Cranberry Lemon Zucchini Bread

75 min
16 servings

This Cranberry Lemon Zucchini Bread is not only incredibly moist and delicious, but also a festive looking quick bread for the Holidays! Made with dried cranberries, fresh zucchini, and tangy lemon juice.

Ingredients

  • 2 cups all-purpose flour
  • 3 eggs (room temperature )
  • 1/2 cup unsalted butter (softened)
  • 1 cup zucchini, shredded
  • 1 cup dried cranberries (divided)
  • 1 cup sugar
  • 1/2 cup milk
  • 1/3 cup fresh lemon juice
  • 1 teaspoon baking powder
  • 1/2 teaspoon baking soda
  • 1/2 teaspoon salt
  • 1 tablespoon lemon zest

Directions

  1. 1

    Preheat the oven to 350. Grease a 9 x 5 inch loaf pan.

  2. 2

    Sift together flour, baking powder, soda, and salt.
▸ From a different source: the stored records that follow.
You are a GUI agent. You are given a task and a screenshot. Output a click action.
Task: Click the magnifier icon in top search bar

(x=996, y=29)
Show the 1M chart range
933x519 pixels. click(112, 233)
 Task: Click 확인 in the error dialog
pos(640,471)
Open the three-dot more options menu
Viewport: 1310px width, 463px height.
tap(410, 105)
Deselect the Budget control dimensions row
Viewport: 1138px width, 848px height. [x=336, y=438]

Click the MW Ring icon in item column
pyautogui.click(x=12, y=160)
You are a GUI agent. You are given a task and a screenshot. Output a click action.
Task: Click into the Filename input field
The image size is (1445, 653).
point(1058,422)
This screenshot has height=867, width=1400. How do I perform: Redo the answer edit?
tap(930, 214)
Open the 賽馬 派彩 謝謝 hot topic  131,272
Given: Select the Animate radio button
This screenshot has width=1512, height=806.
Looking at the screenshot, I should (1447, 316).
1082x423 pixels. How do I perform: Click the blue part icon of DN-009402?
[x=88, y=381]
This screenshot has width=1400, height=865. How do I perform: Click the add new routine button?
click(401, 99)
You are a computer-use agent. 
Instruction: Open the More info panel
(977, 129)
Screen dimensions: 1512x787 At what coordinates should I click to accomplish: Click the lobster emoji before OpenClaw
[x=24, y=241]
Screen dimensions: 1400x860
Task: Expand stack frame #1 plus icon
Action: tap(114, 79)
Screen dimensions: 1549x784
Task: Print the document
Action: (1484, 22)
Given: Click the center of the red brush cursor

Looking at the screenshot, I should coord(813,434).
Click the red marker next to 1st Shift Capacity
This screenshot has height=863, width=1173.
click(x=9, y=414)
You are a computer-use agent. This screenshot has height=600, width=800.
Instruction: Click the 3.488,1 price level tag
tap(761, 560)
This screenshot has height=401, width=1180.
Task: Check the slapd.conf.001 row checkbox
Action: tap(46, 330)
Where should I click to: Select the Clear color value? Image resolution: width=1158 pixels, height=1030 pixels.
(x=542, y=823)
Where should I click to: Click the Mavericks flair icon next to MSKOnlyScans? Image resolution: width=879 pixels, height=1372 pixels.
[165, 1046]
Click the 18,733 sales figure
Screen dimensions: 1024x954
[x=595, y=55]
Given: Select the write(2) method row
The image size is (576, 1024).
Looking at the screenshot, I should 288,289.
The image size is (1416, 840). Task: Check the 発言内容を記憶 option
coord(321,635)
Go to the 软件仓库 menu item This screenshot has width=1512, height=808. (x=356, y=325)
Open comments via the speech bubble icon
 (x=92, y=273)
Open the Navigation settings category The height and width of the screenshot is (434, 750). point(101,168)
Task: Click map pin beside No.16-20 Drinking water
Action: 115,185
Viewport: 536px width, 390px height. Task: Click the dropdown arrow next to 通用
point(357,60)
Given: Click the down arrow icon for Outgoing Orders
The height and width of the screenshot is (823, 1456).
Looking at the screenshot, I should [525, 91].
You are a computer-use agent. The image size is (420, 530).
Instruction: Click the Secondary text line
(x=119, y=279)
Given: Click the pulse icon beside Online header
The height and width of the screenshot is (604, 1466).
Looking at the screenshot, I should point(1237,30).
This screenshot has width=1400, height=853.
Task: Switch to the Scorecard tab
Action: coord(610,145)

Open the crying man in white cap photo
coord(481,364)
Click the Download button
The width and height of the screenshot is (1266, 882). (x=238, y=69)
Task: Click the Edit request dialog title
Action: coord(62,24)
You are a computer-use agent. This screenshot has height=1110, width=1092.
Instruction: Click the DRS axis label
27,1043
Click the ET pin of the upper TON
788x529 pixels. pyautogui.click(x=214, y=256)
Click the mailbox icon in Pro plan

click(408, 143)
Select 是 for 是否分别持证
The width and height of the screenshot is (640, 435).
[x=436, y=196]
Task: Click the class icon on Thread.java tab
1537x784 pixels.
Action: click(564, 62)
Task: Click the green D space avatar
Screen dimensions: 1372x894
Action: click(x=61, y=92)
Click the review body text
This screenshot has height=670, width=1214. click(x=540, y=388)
Stir in lemon zest. Fold in shredded zucchini and 3/4 cup of the cranberries. Set aside.

  3. 3

    In a large bowl, beat the butter on medium speed for 3 minutes. Gradually add in the sugar and continue beating for another 2-3 minutes. Add in the eggs, one at a time. Add lemon juice. Now, gradually add the flour mixture and milk. Mix on low speed until combined. Do not over mix.

  4. 4

    Pour the batter into prepared loaf pan and top with remaining cranberries. Bake until a toothpick inserted into the center comes out clean, 50-60 minutes.

  5. 5

    Let the bread cool in pan 10 minutes before transferring onto a wire rack to cool completely. Slice, serve, and enjoy!